Dataset items:
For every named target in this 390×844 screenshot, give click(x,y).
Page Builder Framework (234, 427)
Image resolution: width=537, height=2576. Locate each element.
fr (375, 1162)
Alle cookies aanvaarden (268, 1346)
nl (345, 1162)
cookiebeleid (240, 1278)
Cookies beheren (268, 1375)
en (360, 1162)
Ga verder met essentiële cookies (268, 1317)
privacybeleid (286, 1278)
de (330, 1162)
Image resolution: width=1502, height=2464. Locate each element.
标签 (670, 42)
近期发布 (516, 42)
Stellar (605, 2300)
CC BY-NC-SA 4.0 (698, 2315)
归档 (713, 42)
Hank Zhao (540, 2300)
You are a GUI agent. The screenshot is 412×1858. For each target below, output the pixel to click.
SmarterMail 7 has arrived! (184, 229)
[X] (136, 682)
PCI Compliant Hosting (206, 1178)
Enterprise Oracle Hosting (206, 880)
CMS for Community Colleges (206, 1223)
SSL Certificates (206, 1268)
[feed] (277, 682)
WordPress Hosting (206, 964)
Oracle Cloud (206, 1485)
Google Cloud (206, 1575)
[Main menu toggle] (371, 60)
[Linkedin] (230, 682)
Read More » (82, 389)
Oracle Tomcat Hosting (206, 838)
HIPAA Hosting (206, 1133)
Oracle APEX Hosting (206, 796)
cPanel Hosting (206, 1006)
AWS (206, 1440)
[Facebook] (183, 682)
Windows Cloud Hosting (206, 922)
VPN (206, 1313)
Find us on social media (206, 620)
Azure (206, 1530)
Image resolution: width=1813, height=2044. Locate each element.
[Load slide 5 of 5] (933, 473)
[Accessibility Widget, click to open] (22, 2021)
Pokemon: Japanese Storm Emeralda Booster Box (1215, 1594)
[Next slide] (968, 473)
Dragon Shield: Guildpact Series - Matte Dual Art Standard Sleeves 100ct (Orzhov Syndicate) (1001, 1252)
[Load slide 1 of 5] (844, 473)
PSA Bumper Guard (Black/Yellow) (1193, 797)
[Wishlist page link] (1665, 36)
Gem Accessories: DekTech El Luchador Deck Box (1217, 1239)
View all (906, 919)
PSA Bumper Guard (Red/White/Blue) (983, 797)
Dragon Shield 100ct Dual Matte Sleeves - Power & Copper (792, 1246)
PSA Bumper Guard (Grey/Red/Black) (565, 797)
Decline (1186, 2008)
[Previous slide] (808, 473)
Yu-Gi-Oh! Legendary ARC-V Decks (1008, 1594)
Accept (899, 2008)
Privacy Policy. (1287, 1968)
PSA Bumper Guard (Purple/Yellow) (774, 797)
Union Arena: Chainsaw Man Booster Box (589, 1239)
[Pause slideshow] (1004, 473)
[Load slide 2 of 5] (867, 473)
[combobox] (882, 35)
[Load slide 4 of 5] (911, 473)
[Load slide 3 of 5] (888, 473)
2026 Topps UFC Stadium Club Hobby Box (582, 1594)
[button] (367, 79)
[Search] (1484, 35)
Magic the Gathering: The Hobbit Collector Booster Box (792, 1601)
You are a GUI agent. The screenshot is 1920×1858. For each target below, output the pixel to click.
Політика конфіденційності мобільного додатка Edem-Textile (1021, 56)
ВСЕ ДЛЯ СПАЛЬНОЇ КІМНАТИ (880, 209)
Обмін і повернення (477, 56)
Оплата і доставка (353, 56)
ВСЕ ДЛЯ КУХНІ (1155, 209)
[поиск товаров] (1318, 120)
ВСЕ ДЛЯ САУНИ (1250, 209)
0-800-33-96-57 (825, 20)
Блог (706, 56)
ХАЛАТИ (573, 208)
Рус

Task details: Locate the word "target" in the records above, and return each line that has it.

Task result:
For every named target in this 390×844 screenshot, give click(x,y).
You are a GUI agent. The screenshot is 412×1858. For each target below, output the pixel to click.
You are a GUI agent. The screenshot is 1920×1858. For each target below, output the pixel to click.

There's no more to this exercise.